Aufgrund einer Entzündung sollten April Walters 18 Zähne gezogen werden. Nach dem 16. Zahn musste die Behandlung abgebrochen werden. Kurze Zeit später verstarb sie – lesen Sie hier die traurige Geschichte.

Es ist der 8. April, ein Freitagmorgen, als April Walters nach einer Zahnbehandlung zusammenbricht und stirbt. April ist keine gesunde Frau, sie leidet an Sarkoidose, entzündlichen Knötchen im Bindegewebe, Asthma, chronischer obstruktiver Lungenerkrankung, Bluthochdruck und Diabetes. Das Atmen fällt der 46-jährigen Frau aus Michigan schwer, sie muss durch einen ständigen Sauerstoffschlauch mit Luft versorgt werden. Aufgrund einer Infektion im Kiefer müssen April 18 Zähne gezogen werden.

Zu diesem Termin wird sie von ihrer Schwester begleitet. April hatte etwas Angst vor dem Eingriff und schon vor Beginn der Behandlung einen Puls von 130. Obwohl die Zahnarztassistentin ihre Bedenken äußert, fährt die Zahnärztin mit der Behandlung fort und zieht ihr 16 Zähne. Als der Pulsschlag weiter zunimmt, stoppt die Ärztin den Eingriff, schickt sie nach Hause und rät ihr zur Untersuchung ihres Herzens. April verlässt die Praxis, kollabiert auf einem naheliegenden Parkplatz und verstirbt kurz darauf.  
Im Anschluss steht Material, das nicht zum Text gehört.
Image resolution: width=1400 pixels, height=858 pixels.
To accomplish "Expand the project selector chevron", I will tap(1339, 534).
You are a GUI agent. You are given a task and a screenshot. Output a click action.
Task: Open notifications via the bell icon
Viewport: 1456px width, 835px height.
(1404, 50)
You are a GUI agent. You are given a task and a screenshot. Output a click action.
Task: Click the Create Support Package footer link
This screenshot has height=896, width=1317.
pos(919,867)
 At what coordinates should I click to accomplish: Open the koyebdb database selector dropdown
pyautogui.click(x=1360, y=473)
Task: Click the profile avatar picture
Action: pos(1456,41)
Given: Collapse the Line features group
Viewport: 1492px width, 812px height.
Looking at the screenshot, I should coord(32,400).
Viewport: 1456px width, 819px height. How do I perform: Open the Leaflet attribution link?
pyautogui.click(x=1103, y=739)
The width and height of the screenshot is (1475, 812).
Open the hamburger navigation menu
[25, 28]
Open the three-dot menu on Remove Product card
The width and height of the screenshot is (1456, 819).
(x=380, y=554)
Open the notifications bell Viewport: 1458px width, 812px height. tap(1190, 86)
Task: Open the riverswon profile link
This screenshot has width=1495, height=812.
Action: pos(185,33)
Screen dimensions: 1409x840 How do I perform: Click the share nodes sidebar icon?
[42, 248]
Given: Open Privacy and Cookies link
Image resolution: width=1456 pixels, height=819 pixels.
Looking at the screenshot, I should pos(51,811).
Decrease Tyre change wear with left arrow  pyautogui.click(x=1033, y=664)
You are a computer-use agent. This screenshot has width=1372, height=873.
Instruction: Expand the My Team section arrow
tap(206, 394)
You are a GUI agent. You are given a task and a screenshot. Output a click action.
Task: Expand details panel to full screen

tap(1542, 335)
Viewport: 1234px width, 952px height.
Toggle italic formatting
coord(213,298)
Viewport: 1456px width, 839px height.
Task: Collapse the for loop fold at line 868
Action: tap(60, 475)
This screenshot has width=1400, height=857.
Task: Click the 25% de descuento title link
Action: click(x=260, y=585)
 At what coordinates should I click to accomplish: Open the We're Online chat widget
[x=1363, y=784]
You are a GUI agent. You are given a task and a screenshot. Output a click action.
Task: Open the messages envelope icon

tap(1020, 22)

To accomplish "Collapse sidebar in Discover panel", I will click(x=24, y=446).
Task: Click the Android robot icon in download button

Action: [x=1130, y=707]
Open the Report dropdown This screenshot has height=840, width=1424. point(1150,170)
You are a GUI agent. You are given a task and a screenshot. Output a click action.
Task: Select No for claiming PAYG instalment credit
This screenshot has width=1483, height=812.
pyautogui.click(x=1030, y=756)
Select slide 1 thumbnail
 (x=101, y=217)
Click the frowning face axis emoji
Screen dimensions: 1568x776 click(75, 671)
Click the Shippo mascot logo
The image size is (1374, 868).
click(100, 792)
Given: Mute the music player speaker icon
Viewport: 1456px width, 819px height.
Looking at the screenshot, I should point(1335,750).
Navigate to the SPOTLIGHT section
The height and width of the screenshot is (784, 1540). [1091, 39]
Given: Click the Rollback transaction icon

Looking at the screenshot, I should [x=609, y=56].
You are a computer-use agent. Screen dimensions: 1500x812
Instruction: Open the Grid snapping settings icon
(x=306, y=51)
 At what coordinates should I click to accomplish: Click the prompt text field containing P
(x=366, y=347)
Aprils plötzlicher Tod hat die Familie in eine tiefe Trauer gestürzt. Sie braucht Zeit, ihren Verlust in Ruhe verarbeiten zu können. Derweil sammelt sie Spenden, um ihrer geliebten Mutter und Schwester einen würdigen Abschied bereiten zu können.

 

Risiko Zahnarztbesuch

Bereits 2010 belegten Wissenschaftler den Zusammenhang zwischen Zahnbehandlungen, akuter Entzündungen und endothelialen Dysfunktionen – Funktionsstörungen von Gefäßen. Die Forscher untersuchten das Risiko, nach einer invasiven Zahnbehandlung eine vaskuläre Krankheit zu erleiden. Dafür beobachteten sie Patienten, die bereits einen Herz- oder Hirninfarkt hinter sich hatten und sich einer Zahnbehandlung aussetzten. Das Ergebnis veröffentlichten sie in Annals of Internal Medicine. Obwohl eine Zahnbehandlung und die damit verbundene Beseitigung einer Entzündung langfristig Vorteile für die Gesundheit bringt, bleibt bis zu vier Wochen nach der Zahnbehandlung ein Risiko für Schlaganfälle oder Infarkte bestehen.

 

So minimieren Sie Ihr Risiko

Bevor Sie eine invasive Zahnbehandlung vornehmen lassen, sollten Sie in jedem Fall ihren Zahnarzt über ihren Gesundheitszustand und gegebenenfalls bestehende Krankheiten informieren. Bis zu sechs Wochen nach dem Eingriff sollten Sie ihre Werte von einem Arzt beobachten lassen – falls bereits Probleme vorliegen.